How to Save Property Tax
In particular, the Government wanted to crack down on people converting heavily taxed income into leniently taxed capital gains.
Many investors and business owners will be delighted to know that the changes announced in the Budget failed miserably to achieve this result.
Capital gains, including those made over short periods of time, such as one year, are now taxed at most at 28%, compared with the top income tax and national insurance rate of 51%.
Furthermore, to the surprise of many, the annual CGT exemption, currently £20,200, was left intact and not reduced.
This means that a couple, who enjoy two CGT exemptions and manage to free up their basic-rate tax bands so that £37,400 each of capital gains are taxed at 18% will face the following effective CGT rates:
Gain Effective Tax Rate
£20,000 0%
£50,000 11%
£100,000 15%
Clearly paying 15% tax on a capital gain of £100,000 is hardly onerous. The rate is only marginally higher than the 14% that was payable under the rules that existed immediately prior to the Budget.
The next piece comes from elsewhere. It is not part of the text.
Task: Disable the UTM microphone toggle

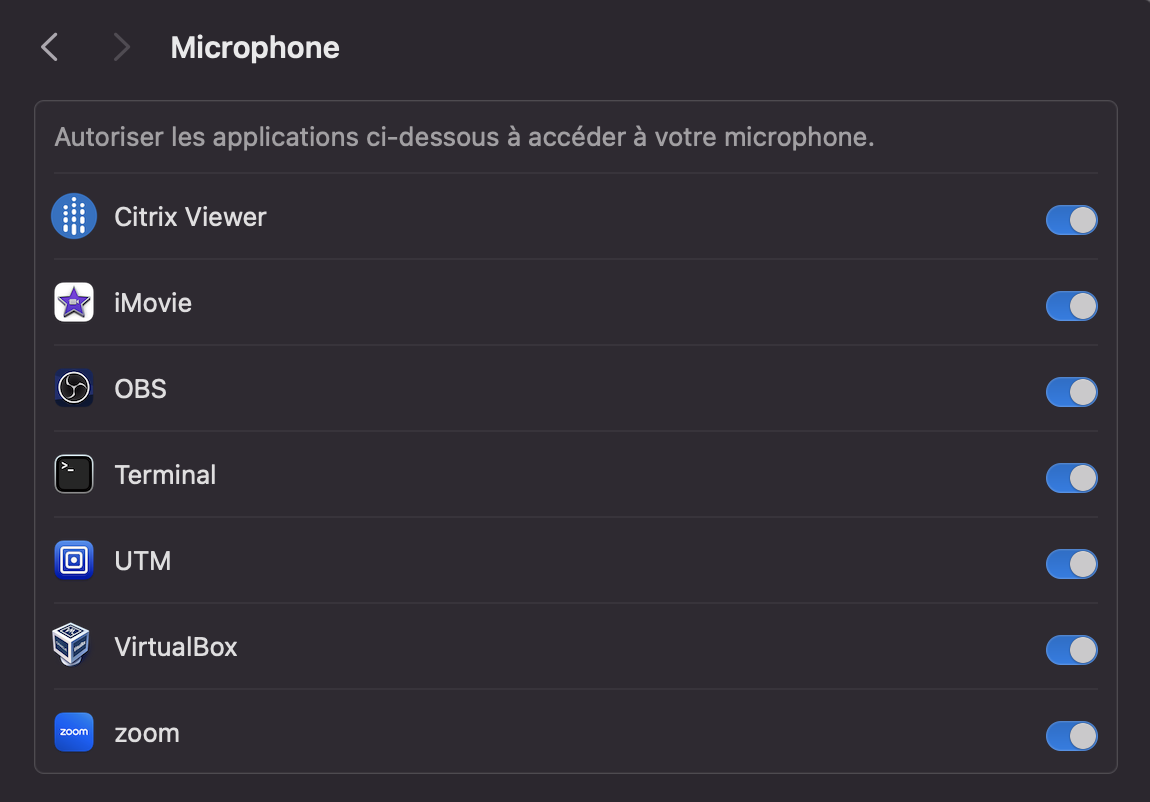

Even couples who cannot free up their basic-rate tax bands will still benefit from converting income into capital gains. The following are the effective CGT rates payable by a couple who enjoy two CGT exemptions but have the remaining gain taxed at 28%:
Gain Effective Tax Rate
£20,000 0%
£50,000 17%
£100,000 22%
Once again paying capital gains tax at 22% is a lot more appealing than paying income tax at 40% or 50%.
So converting income into capital gains remains an attractive tax planning strategy.